Мне мой психолог сказал на третьем сеансе: «Давай закончим, ты бодр». У меня полностью жизнь была разделена на периоды, когда какие-то серьезные перипетии обрывали все и надо было начинать с нуля, поэтому я все и сейчас воспринимаю как очередной этап. Ну, и я достаточно авантюрный, неугомонный — для меня все это как киноприключение, остросюжетный фильм.
«НН»: Перед задержанием были какие-то предчувствия?
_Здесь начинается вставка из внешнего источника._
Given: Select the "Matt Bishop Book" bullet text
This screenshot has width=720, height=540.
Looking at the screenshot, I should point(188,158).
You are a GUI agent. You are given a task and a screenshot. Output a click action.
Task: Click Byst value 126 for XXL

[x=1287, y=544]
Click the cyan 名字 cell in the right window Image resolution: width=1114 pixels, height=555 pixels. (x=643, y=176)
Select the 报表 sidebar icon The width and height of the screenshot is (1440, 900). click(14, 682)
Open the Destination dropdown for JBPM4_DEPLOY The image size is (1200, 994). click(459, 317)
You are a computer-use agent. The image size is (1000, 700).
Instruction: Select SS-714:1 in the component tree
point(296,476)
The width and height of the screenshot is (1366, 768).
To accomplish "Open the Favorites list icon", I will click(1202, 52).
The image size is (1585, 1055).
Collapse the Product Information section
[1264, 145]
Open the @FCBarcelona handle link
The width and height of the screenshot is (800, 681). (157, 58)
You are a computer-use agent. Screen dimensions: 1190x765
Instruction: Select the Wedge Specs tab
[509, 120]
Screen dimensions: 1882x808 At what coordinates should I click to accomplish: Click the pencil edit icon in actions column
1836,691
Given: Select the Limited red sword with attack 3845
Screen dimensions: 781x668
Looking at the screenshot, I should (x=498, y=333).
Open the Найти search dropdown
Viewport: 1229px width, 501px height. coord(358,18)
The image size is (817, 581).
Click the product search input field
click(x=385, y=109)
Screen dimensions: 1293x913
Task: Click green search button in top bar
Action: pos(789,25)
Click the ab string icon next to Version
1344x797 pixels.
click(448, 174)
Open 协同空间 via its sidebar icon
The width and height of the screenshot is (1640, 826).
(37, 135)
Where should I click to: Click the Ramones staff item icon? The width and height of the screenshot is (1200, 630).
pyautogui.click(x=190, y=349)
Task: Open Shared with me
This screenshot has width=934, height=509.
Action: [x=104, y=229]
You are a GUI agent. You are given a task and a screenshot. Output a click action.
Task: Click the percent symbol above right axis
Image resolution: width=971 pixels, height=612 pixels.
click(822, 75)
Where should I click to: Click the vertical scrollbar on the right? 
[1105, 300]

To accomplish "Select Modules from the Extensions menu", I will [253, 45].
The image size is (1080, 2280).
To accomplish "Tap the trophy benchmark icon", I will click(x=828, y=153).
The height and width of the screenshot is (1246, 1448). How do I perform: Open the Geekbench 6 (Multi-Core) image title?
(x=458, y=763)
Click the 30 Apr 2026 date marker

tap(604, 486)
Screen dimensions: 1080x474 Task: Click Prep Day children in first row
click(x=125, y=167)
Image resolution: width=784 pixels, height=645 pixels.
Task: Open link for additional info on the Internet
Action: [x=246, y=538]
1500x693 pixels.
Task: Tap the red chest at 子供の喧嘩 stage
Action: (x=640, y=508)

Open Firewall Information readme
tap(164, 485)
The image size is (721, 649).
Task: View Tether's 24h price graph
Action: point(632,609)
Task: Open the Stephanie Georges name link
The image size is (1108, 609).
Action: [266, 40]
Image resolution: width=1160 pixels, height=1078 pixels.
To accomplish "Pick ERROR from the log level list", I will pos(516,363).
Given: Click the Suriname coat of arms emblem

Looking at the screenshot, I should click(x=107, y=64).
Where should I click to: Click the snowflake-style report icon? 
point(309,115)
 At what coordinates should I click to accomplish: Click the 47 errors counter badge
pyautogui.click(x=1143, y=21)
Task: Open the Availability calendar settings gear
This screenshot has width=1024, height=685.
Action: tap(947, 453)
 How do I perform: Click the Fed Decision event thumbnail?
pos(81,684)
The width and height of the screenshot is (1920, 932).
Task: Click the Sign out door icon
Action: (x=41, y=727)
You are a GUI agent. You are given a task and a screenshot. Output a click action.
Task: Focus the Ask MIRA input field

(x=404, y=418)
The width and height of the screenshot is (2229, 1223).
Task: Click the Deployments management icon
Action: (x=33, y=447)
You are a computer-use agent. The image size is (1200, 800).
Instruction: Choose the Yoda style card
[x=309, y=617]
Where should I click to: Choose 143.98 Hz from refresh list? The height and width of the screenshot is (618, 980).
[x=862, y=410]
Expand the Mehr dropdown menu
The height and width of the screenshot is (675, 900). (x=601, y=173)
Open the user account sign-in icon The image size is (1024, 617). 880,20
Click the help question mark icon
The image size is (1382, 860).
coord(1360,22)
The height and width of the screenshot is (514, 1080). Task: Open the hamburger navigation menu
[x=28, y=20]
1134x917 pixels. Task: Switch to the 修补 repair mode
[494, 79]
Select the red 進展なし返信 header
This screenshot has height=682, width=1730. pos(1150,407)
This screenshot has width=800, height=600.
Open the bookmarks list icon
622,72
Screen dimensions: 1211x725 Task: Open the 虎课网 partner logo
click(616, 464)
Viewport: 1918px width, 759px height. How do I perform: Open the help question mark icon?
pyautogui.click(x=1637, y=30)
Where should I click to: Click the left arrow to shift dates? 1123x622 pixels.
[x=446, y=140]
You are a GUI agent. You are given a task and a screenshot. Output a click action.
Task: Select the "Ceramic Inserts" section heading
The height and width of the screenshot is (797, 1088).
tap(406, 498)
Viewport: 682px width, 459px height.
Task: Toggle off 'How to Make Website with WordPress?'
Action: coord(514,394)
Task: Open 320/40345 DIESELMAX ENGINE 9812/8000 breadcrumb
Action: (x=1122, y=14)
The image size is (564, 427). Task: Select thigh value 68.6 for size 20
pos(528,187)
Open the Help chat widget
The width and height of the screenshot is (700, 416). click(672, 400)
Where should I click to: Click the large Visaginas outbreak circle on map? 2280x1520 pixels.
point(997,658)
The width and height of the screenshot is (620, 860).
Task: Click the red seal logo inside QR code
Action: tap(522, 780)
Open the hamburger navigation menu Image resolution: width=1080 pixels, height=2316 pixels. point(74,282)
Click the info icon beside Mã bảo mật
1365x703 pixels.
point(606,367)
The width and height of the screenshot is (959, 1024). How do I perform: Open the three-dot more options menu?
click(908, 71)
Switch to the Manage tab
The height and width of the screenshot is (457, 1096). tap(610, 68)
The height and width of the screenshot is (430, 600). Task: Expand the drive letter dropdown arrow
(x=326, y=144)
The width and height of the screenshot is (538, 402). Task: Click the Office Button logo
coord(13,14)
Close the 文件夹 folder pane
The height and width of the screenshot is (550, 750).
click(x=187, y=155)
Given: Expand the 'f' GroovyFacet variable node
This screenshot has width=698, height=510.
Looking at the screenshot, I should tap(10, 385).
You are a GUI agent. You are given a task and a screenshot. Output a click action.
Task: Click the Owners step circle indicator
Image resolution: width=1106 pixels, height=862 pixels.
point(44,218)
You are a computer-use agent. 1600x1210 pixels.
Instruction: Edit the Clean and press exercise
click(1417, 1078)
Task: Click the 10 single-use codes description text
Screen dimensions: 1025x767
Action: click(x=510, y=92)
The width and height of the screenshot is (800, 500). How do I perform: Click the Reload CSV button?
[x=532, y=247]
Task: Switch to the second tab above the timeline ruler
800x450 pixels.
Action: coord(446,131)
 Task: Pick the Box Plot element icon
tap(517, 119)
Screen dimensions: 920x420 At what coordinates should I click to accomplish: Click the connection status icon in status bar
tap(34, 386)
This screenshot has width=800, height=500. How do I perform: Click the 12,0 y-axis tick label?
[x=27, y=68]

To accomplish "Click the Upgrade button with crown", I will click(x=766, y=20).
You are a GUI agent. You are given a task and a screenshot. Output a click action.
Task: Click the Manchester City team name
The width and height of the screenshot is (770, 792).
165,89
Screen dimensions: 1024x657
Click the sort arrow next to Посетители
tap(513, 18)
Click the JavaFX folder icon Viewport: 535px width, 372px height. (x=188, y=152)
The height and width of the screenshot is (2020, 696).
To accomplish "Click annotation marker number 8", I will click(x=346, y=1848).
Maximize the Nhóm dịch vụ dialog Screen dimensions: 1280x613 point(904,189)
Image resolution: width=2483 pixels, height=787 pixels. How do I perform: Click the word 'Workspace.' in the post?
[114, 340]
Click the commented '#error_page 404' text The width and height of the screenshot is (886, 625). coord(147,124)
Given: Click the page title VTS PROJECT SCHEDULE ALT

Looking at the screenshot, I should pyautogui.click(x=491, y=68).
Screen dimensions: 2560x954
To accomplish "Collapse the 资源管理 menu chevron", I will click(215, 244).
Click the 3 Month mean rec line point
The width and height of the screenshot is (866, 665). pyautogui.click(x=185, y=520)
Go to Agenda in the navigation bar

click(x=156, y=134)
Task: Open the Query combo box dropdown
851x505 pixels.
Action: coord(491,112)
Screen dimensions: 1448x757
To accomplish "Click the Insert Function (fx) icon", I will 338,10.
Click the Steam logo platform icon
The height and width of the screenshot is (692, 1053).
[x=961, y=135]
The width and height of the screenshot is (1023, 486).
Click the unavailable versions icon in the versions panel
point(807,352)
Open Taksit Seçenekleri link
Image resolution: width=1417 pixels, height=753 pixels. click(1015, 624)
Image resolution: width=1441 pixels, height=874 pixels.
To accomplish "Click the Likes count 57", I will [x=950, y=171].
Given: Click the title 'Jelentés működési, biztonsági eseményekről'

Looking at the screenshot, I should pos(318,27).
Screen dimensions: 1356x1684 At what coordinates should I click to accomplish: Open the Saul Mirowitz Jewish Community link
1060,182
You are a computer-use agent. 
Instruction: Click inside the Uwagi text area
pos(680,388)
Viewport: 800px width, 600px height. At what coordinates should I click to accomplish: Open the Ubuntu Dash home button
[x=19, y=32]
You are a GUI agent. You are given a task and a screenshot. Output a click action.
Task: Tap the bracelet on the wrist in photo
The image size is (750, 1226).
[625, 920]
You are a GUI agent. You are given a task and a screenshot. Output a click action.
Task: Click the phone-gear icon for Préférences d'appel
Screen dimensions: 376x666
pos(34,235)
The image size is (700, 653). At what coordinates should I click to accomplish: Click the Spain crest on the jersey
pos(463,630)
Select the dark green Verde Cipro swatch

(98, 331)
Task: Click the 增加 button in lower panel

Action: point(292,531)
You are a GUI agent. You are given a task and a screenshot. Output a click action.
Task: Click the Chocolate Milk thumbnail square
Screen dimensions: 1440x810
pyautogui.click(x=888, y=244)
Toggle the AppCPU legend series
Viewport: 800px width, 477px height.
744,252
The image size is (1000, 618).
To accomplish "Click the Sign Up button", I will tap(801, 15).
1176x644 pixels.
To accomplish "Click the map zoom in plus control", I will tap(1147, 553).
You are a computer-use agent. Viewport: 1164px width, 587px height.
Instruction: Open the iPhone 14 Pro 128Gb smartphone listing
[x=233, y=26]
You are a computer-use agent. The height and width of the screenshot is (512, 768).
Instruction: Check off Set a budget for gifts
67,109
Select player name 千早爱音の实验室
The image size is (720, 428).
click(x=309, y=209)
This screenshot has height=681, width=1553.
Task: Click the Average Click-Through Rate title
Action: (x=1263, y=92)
АБ: На самом деле, много. Нас взяли ровно через год после наших музыкальных перформансов на маршах. Все это время конкретно меня шатало туда-сюда. С одной стороны, казалось, что что-то меня бережет: мы же крепко засветились, и если раньше на нас не обратили внимание, видимо, уже не обратят. А после сажают барабанщиков и начинается паранойя: надо уезжать. А потом я даю достаточно резонансные интервью «Дождю» и РБК, и никто нами все равно не интересуется, хотя мы на виду, продолжаем свою деятельность. И тут берут волынщиков, группа Irdorath — мне сразу поступает много звонков: «Саня, срочно чехли чемодан и уезжай».
Перед самым задержанием, за три дня, каким-то, видимо, крайним чувством, решил сделать свой большой бенифис в «Корпусе», играл тогда 3,5 часа. В начале мероприятия я увидел еще не в сильно заполненном зале — в самом конце — две черные фигуры, которые смотрели на меня.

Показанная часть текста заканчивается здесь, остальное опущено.